Natural toothpaste manufacturers try to find organic alternatives to some of the chemicals found in standard toothpaste. Some natural toothpastes contain fluoride from natural sources, although others leave this important chemical out. Natural toothpaste often uses natural sweeteners such as xylitol, which is found in fruits and vegetables (smoothie bowl anyone?), as an alternative to saccharin or sorbitol. Xylitol doesn’t cause tooth decay like sugar does, although some people get stomachaches if they swallow large amounts of it.

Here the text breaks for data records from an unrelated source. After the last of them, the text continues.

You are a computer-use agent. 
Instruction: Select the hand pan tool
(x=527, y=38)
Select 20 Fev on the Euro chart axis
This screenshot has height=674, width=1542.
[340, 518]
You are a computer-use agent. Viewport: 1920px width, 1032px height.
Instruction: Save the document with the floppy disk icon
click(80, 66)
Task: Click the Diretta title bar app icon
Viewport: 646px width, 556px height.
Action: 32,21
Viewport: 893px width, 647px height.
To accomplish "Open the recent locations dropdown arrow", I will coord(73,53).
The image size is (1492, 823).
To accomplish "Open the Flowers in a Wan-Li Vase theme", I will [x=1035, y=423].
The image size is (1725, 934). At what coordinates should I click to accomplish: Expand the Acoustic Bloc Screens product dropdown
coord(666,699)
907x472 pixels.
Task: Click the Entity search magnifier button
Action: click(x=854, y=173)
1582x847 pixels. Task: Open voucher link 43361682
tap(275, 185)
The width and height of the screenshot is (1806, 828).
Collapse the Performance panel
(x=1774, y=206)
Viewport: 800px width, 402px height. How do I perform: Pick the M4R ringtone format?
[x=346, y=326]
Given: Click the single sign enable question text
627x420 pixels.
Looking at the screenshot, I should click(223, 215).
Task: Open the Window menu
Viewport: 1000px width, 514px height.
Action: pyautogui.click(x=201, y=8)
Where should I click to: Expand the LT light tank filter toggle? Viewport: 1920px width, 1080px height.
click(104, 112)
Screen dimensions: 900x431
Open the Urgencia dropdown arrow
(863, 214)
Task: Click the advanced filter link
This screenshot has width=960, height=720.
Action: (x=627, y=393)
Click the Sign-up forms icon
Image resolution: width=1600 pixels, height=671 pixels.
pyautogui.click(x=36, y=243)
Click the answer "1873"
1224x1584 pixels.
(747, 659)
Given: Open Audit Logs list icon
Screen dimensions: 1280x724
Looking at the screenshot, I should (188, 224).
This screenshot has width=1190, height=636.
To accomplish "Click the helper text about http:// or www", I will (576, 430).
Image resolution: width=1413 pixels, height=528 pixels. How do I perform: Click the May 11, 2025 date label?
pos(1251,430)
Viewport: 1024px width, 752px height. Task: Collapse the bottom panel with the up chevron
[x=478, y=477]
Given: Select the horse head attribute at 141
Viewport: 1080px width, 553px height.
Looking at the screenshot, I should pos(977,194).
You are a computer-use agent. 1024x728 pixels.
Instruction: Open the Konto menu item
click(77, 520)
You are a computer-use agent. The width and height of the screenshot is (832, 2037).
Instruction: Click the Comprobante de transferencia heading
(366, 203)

Natural toothpaste typically doesn’t contain sodium lauryl sulfate, the ingredient that makes toothpaste froth into a lather. Toothpaste doesn’t need to be frothy to clean teeth properly, and some people find that sodium lauryl sulfate gives them canker sores. A desire to avoid this ingredient is many people’s reason for choosing a natural toothpaste. On the other hand, you might find this type of toothpaste strange to brush with because it doesn’t lather.

Trending Toothpaste Types

In recent years, a number of alternative toothpaste options have come onto the market. Take a look at a few of these trends to see whether any of them can help you care for your dental health.

Charcoal Toothpaste

Surprisingly, brushing your teeth with a black charcoal paste can make them whiter. The charcoal particles in this kind of toothpaste absorb stains and brighten your smile. However, the ADA claims that charcoal is too abrasive to be a safe whitening ingredient. Over time, using charcoal paste to clean your teeth could wear away the enamel, exposing the yellow inside of the tooth.

Tooth Powder

Some people have given up toothpaste altogether in favor of dental powder. This old-fashioned tooth-cleaning option contains a gentle abrasive such as baking soda, a natural sweetener such as xylitol, bentonite clay, herbs, and essential oils. Although tooth powders are not as convenient to use as toothpaste, some people prefer them because they contain all natural ingredients. However, tooth powders don’t typically offer the enamel-strengthening benefits of a fluoride toothpaste.

Conclusion

For most children and adults, a fluoride toothpaste featuring the ADA Seal of Acceptance is likely to be suitable. However, if you have a sensitivity to a particular ingredient in toothpaste or you have specialized dental health needs, such as stained teeth or weak enamel, you may have to search a little harder to find the paste that works for you. The best way to find the right toothpaste is to ask your dentist or oral hygienist for advice. These tooth experts can let you know which toothpastes are best for your oral health needs.

"Depending on your health history, you should be pretty safe with commercially available toothpastes,” said Crutchfield. “The key thing we always want to reinforce is brushing with ANY commercially available toothbrush is going to be better than not brushing at all."